STATED GOAL: Reproduce every line of the material below verbatim, with no changes.

[Element and text location data]
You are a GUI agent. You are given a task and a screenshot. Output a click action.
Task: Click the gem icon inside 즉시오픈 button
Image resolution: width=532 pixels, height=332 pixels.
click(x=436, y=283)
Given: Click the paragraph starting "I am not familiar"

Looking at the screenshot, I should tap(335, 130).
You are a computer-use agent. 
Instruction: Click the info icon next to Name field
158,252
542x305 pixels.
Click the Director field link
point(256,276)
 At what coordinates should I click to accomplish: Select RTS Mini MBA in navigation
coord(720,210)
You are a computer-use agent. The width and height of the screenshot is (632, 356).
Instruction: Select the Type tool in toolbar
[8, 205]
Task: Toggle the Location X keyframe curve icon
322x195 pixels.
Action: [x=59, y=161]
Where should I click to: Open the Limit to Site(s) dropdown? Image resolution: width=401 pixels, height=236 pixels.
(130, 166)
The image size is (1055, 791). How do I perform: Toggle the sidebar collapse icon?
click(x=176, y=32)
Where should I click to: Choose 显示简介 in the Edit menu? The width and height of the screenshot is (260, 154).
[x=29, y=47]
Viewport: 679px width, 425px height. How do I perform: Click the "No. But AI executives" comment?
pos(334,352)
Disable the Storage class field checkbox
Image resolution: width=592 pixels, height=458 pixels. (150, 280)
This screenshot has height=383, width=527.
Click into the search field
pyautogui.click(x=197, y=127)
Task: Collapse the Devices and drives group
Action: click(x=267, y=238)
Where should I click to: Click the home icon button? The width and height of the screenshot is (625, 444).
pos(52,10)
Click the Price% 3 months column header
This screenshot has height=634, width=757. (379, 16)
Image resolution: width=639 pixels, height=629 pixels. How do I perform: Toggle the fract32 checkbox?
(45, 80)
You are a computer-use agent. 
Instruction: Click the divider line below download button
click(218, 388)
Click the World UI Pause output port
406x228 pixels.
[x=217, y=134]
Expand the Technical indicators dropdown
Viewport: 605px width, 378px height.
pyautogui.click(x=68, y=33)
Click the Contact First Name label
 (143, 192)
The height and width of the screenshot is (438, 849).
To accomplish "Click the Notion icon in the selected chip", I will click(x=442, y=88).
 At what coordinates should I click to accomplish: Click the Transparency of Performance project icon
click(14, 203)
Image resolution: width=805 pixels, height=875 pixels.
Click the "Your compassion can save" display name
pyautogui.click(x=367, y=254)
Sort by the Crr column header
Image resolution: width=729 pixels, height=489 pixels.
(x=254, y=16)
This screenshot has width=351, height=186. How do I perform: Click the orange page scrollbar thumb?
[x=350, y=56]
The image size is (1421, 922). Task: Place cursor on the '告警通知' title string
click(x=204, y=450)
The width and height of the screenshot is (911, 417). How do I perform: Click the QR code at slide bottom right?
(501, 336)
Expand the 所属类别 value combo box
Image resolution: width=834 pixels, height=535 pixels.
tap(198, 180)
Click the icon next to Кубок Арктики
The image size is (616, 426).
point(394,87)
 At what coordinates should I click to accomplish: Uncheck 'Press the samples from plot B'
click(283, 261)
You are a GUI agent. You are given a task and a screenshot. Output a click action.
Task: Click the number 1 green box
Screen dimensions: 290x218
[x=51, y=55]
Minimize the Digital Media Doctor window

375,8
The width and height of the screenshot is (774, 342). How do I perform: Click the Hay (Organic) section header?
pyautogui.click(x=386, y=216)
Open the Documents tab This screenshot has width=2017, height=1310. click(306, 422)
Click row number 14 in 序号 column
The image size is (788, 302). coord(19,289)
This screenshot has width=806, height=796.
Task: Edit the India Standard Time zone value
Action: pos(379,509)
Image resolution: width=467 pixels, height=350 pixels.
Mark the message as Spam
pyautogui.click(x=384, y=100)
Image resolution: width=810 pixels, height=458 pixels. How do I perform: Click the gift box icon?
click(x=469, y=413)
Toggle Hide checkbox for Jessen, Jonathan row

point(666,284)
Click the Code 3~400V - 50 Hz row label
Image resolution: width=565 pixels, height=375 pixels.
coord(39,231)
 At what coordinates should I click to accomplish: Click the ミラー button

ANSWER BELOW:
You are a GUI agent. You are given a task and a screenshot. Output a click action.
Task: Click the gem icon inside 즉시오픈 button
Image resolution: width=532 pixels, height=332 pixels.
click(x=436, y=283)
Given: Click the paragraph starting "I am not familiar"

Looking at the screenshot, I should tap(335, 130).
You are a computer-use agent. 
Instruction: Click the info icon next to Name field
158,252
542x305 pixels.
Click the Director field link
point(256,276)
 At what coordinates should I click to accomplish: Select RTS Mini MBA in navigation
coord(720,210)
You are a computer-use agent. The width and height of the screenshot is (632, 356).
Instruction: Select the Type tool in toolbar
[8, 205]
Task: Toggle the Location X keyframe curve icon
322x195 pixels.
Action: [x=59, y=161]
Where should I click to: Open the Limit to Site(s) dropdown? Image resolution: width=401 pixels, height=236 pixels.
(130, 166)
The image size is (1055, 791). How do I perform: Toggle the sidebar collapse icon?
click(x=176, y=32)
Where should I click to: Choose 显示简介 in the Edit menu? The width and height of the screenshot is (260, 154).
[x=29, y=47]
Viewport: 679px width, 425px height. How do I perform: Click the "No. But AI executives" comment?
pos(334,352)
Disable the Storage class field checkbox
Image resolution: width=592 pixels, height=458 pixels. (150, 280)
This screenshot has height=383, width=527.
Click into the search field
pyautogui.click(x=197, y=127)
Task: Collapse the Devices and drives group
Action: click(x=267, y=238)
Where should I click to: Click the home icon button? The width and height of the screenshot is (625, 444).
pos(52,10)
Click the Price% 3 months column header
This screenshot has height=634, width=757. (379, 16)
Image resolution: width=639 pixels, height=629 pixels. How do I perform: Toggle the fract32 checkbox?
(45, 80)
You are a computer-use agent. 
Instruction: Click the divider line below download button
click(218, 388)
Click the World UI Pause output port
406x228 pixels.
[x=217, y=134]
Expand the Technical indicators dropdown
Viewport: 605px width, 378px height.
pyautogui.click(x=68, y=33)
Click the Contact First Name label
 (143, 192)
The height and width of the screenshot is (438, 849).
To accomplish "Click the Notion icon in the selected chip", I will click(x=442, y=88).
 At what coordinates should I click to accomplish: Click the Transparency of Performance project icon
click(14, 203)
Image resolution: width=805 pixels, height=875 pixels.
Click the "Your compassion can save" display name
pyautogui.click(x=367, y=254)
Sort by the Crr column header
Image resolution: width=729 pixels, height=489 pixels.
(x=254, y=16)
This screenshot has width=351, height=186. How do I perform: Click the orange page scrollbar thumb?
[x=350, y=56]
The image size is (1421, 922). Task: Place cursor on the '告警通知' title string
click(x=204, y=450)
The width and height of the screenshot is (911, 417). How do I perform: Click the QR code at slide bottom right?
(501, 336)
Expand the 所属类别 value combo box
Image resolution: width=834 pixels, height=535 pixels.
tap(198, 180)
Click the icon next to Кубок Арктики
The image size is (616, 426).
point(394,87)
 At what coordinates should I click to accomplish: Uncheck 'Press the samples from plot B'
click(283, 261)
You are a GUI agent. You are given a task and a screenshot. Output a click action.
Task: Click the number 1 green box
Screen dimensions: 290x218
[x=51, y=55]
Minimize the Digital Media Doctor window

375,8
The width and height of the screenshot is (774, 342). How do I perform: Click the Hay (Organic) section header?
pyautogui.click(x=386, y=216)
Open the Documents tab This screenshot has width=2017, height=1310. click(306, 422)
Click row number 14 in 序号 column
The image size is (788, 302). coord(19,289)
This screenshot has width=806, height=796.
Task: Edit the India Standard Time zone value
Action: pos(379,509)
Image resolution: width=467 pixels, height=350 pixels.
Mark the message as Spam
pyautogui.click(x=384, y=100)
Image resolution: width=810 pixels, height=458 pixels. How do I perform: Click the gift box icon?
click(x=469, y=413)
Toggle Hide checkbox for Jessen, Jonathan row

point(666,284)
Click the Code 3~400V - 50 Hz row label
Image resolution: width=565 pixels, height=375 pixels.
coord(39,231)
 At what coordinates should I click to accomplish: Click the ミラー button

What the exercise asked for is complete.